For training the classification model, binary cross entropy served as the loss function, and optimization was achieved using the Adam optimizer 21. A batch size of 200, a learning rate of 5e− 5, and 100 epochs were employed during the training process. The model takes in raw time domain data, featuring separate channels for the real and imaginary components of the complex spectra. The final layer of the model is a fully connected layer with 1024×2 nodes, reconstructing the complex frequency spectra. The implementation utilized TensorFlow 2.5 23 and Keras 24, and the training process occurred on a fourth-generation MacBook Pro with an Apple M1 chip, featuring an 8-core CPU, 8-core GPU, 16-core Neural Engine, and 16.0 GB RAM.
2.4 Evaluation
During each epoch, the training set underwent processing through the model to generate frequency domain spectra. Subsequently, the mean squared error (MSE) was calculated, and the model's weights were updated through backpropagation. This iterative process continued throughout the epochs, refining the model's performance over time.

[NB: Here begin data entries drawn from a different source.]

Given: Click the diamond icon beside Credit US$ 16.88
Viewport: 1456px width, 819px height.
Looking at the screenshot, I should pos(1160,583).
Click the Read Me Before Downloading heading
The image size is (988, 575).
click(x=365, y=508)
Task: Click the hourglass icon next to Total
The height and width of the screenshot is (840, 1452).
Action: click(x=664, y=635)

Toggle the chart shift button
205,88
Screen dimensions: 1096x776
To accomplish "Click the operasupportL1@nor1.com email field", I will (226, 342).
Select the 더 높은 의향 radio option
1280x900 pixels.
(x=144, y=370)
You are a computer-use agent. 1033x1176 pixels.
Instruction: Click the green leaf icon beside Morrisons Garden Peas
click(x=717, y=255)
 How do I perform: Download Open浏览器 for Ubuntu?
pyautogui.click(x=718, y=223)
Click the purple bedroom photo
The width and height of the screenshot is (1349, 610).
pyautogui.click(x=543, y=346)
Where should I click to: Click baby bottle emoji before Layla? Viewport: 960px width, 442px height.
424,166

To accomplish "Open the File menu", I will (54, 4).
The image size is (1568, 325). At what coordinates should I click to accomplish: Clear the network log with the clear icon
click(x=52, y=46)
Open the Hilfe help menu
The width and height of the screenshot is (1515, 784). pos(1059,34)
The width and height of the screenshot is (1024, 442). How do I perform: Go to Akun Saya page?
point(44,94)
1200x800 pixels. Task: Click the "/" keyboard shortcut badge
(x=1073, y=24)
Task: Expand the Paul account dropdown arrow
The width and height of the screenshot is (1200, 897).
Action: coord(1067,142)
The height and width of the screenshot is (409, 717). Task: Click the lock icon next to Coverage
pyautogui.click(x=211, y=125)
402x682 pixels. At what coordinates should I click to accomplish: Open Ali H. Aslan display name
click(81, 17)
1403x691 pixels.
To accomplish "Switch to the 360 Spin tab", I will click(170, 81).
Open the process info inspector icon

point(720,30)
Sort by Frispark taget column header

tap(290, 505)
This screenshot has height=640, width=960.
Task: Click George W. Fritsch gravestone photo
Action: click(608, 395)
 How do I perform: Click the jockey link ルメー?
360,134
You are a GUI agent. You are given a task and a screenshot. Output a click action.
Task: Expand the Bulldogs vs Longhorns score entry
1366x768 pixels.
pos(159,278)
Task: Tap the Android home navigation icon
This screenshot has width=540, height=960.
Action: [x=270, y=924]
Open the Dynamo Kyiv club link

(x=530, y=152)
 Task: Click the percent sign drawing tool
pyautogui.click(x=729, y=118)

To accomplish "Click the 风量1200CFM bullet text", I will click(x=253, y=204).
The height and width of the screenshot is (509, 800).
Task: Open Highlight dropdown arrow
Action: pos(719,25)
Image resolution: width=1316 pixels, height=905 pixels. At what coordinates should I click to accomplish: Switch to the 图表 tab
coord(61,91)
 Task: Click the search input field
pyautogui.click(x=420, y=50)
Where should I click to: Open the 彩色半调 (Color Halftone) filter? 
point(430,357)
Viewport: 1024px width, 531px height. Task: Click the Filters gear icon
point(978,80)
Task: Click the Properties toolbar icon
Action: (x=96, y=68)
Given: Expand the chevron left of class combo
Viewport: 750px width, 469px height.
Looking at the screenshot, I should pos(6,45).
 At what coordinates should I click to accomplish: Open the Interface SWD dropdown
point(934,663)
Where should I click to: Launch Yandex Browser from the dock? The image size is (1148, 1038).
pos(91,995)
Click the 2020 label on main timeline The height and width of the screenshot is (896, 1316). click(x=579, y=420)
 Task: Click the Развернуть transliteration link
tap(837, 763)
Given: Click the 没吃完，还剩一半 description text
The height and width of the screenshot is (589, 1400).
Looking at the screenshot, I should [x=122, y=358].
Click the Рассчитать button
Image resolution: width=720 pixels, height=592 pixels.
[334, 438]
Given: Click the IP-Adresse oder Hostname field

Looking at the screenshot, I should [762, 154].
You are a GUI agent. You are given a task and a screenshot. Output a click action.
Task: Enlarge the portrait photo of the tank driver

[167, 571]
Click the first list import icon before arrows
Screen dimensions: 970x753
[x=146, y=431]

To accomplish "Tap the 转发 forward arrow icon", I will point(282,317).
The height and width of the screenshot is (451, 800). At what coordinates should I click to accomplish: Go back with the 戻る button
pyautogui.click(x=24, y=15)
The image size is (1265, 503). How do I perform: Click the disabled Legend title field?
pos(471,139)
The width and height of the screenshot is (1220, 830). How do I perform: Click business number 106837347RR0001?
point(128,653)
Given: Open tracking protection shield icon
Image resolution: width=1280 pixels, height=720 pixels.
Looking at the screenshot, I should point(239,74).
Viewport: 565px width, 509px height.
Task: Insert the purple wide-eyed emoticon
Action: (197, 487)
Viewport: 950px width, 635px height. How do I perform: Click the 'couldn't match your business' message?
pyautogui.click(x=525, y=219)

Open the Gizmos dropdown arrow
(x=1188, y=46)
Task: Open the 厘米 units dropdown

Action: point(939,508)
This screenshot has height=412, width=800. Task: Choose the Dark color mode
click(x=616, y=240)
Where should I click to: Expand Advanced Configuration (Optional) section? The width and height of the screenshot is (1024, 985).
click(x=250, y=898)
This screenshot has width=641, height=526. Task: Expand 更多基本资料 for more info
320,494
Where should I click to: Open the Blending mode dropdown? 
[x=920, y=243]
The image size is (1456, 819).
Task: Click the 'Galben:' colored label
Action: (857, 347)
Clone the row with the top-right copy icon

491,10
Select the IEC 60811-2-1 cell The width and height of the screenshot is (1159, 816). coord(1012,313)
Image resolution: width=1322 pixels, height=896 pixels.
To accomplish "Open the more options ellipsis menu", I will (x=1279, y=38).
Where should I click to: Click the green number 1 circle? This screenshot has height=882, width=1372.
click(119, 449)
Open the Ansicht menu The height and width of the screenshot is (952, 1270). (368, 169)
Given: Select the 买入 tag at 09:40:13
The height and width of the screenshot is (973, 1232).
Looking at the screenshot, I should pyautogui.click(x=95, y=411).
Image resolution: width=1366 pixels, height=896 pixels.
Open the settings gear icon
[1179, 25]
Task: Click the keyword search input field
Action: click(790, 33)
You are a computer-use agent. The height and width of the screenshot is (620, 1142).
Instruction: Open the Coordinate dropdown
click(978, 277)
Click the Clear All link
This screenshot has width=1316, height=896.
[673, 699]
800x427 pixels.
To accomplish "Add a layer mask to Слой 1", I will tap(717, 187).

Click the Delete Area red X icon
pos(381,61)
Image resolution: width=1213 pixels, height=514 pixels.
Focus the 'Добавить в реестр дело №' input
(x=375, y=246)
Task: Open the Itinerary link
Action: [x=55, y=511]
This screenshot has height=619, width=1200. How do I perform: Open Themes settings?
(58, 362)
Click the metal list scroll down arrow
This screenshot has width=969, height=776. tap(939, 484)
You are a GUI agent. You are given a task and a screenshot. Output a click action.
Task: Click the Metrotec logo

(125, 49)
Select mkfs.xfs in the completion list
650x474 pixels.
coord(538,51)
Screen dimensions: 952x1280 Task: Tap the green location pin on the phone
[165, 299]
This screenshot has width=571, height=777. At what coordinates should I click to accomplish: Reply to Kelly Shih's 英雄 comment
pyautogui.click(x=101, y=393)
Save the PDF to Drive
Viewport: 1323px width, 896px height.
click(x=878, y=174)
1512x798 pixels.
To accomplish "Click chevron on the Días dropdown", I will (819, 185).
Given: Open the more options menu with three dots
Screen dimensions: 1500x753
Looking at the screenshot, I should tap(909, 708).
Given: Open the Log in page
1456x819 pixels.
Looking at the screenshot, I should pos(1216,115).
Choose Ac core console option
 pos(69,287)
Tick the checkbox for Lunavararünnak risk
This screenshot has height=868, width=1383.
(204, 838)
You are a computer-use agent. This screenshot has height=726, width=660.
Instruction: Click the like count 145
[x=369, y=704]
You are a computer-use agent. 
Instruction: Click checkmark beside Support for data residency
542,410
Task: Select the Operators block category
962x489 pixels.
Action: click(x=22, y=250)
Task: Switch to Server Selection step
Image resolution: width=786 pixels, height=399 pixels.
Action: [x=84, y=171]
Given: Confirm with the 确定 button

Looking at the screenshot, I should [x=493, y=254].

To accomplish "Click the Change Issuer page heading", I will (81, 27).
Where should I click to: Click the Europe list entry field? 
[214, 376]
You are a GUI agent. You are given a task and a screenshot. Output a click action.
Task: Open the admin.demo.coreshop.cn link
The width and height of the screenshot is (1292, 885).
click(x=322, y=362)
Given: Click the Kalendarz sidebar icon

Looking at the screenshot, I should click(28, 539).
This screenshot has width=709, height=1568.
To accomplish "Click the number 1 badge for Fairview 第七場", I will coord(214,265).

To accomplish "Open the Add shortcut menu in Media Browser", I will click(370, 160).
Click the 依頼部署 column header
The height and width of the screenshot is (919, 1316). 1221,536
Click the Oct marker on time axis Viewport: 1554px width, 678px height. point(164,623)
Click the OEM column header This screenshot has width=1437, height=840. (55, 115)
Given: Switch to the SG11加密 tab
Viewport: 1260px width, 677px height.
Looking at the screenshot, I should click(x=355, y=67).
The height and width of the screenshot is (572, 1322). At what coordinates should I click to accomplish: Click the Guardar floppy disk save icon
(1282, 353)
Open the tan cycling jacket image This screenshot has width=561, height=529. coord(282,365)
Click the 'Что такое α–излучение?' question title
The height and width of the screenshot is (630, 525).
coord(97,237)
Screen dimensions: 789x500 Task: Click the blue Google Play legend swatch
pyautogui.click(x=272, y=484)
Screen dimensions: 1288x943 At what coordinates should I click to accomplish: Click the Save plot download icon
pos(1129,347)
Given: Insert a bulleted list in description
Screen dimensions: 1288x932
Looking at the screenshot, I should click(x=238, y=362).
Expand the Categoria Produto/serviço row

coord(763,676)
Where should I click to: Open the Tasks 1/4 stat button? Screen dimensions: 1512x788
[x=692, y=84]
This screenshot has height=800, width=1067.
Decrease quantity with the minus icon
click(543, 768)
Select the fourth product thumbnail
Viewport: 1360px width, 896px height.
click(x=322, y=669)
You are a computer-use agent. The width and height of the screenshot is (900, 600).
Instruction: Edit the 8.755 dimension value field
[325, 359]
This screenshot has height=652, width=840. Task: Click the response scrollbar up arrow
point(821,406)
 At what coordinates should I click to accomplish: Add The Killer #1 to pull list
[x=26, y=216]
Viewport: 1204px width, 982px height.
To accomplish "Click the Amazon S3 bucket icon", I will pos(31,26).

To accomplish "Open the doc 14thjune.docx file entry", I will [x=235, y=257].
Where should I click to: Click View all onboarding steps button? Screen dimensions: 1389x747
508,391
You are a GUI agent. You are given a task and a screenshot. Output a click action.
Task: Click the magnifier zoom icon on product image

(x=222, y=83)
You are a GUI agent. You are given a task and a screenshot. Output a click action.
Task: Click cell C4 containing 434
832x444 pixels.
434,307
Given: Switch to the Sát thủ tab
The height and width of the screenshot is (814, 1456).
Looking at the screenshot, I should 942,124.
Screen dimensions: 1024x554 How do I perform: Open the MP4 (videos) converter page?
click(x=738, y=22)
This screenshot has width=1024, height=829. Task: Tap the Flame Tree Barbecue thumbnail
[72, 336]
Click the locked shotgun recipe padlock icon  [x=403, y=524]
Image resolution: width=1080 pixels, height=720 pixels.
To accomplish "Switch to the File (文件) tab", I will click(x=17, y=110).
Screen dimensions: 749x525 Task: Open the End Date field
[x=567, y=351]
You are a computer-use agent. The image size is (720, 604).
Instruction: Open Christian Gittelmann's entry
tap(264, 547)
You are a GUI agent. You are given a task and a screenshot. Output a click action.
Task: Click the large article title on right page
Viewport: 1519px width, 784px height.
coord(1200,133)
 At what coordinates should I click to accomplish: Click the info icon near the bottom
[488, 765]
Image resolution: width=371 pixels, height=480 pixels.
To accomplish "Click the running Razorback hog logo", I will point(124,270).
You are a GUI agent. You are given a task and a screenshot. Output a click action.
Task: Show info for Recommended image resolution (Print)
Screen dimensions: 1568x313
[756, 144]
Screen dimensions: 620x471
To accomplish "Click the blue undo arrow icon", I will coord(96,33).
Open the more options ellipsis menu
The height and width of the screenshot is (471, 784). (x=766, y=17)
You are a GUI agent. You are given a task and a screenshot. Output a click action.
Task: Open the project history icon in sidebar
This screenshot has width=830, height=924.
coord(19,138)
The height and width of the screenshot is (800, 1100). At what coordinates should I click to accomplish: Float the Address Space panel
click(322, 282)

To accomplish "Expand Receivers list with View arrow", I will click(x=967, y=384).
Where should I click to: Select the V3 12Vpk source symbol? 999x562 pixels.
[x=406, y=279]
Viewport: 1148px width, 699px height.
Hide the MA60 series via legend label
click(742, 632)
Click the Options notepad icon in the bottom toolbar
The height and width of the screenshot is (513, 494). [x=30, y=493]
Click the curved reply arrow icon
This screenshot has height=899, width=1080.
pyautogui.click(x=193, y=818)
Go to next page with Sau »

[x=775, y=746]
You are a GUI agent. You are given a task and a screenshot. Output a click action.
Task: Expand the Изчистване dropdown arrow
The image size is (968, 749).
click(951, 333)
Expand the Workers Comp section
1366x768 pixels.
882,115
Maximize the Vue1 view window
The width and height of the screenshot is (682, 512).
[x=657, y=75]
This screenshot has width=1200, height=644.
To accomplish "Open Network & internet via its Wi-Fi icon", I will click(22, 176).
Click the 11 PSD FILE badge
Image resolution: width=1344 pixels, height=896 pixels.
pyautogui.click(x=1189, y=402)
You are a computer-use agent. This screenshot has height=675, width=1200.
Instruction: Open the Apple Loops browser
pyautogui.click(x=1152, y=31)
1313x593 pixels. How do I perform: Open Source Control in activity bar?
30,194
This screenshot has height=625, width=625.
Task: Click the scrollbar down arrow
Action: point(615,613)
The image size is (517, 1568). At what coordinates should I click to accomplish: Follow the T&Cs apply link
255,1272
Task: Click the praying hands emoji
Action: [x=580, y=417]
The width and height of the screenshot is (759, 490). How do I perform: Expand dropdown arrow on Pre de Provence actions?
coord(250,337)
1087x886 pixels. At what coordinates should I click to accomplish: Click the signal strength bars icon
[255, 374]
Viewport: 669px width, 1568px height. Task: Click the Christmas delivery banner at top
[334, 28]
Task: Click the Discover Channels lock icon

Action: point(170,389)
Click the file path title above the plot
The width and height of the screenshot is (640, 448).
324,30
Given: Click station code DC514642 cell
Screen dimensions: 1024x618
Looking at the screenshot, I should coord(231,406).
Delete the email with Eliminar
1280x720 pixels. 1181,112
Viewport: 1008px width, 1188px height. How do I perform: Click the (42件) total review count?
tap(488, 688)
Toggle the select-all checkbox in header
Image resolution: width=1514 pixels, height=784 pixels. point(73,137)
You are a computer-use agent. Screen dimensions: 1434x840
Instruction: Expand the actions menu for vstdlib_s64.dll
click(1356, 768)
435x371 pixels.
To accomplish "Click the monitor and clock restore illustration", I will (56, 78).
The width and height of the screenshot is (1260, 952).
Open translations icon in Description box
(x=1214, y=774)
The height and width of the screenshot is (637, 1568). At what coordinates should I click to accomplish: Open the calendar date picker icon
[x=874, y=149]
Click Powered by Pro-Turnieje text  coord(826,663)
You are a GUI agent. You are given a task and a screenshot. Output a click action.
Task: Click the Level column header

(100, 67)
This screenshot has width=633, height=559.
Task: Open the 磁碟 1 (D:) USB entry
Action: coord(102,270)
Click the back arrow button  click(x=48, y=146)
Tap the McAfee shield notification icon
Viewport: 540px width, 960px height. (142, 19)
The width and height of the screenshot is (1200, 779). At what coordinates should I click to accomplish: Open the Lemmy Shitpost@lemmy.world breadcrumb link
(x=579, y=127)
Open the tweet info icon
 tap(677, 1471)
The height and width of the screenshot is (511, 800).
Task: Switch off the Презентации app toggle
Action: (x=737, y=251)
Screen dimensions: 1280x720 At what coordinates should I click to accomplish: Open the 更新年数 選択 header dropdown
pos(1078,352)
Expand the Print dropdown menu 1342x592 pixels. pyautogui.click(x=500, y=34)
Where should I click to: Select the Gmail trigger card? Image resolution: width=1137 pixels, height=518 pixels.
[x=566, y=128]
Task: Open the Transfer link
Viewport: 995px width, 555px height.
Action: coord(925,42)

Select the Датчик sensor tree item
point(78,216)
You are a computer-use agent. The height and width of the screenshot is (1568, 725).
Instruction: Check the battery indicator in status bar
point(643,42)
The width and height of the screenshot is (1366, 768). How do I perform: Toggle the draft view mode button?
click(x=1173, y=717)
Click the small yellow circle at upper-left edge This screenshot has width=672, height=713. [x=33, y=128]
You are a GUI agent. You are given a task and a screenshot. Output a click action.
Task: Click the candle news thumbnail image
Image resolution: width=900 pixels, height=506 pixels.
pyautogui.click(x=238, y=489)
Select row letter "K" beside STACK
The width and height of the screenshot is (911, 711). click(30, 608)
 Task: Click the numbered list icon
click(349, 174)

$$\text{M}\text{S}\text{E} = \frac{1}{N}\sum _{i=1}^{N}{\left({y}_{i}-{\widehat{y}}_{i}\right)}^{2}$$
1
To evaluate Model 1, where the true frequency domains were known, the test dataset was processed, and the MSE was calculated to assess performance and monitor for overfitting. Following the last epoch, the weights were finalized, and the test dataset underwent evaluation to provide a comprehensive assessment of the final model.
In evaluating the performance of Model 2, we leveraged Receiver Operating Characteristic (ROC) curves, a widely accepted metric in medical imaging and classification tasks. The ROC curves provided a comprehensive assessment of the model's ability to discriminate between different classes, in the context of voxels containing brain tumor tissue (“Glioma”) versus healthy (non-tumor) tissue (“Healthy”) using MRSI raw data. The utilization of ROC analysis enhances the robustness of our findings, offering insights into the model's sensitivity and specificity, crucial factors in clinical decision-making and diagnostic accuracy.
Also, we utilized confusion matrices to further assess the performance of our model. The confusion matrix allowed for a detailed examination of the model's classification outcomes, providing insights into true positives, true negatives, false positives, and false negatives. This comprehensive evaluation strategy enhances the reliability of our findings, offering a nuanced understanding of the model's precision, recall, and overall classification accuracy. The combined use of ROC curves and confusion matrices strengthens the robustness of our results, contributing to a thorough characterization of the CNN's performance in the context of glioma vs. non-tumor tissue classification through in vivo MRSI data.
To investigate and visualize how our deep learning classification model (‘Model 2’) predictes tumors from healthy non-tumor tissues, we utilized Grad-CAM (Gradient-weighted Class Activation Mapping) 25. Grad-CAM helps us understand and interpret the model’s decisions by highlighting crucial areas in the input data that significantly affect the model’s output. This involves performing a backward pass to compute the gradients of the target class score concerning the final convolutional layer's feature maps. We prepared 50 consecutive MR spectra for each group of healthy and glioma tissue classes and averaging them to enhance SNR.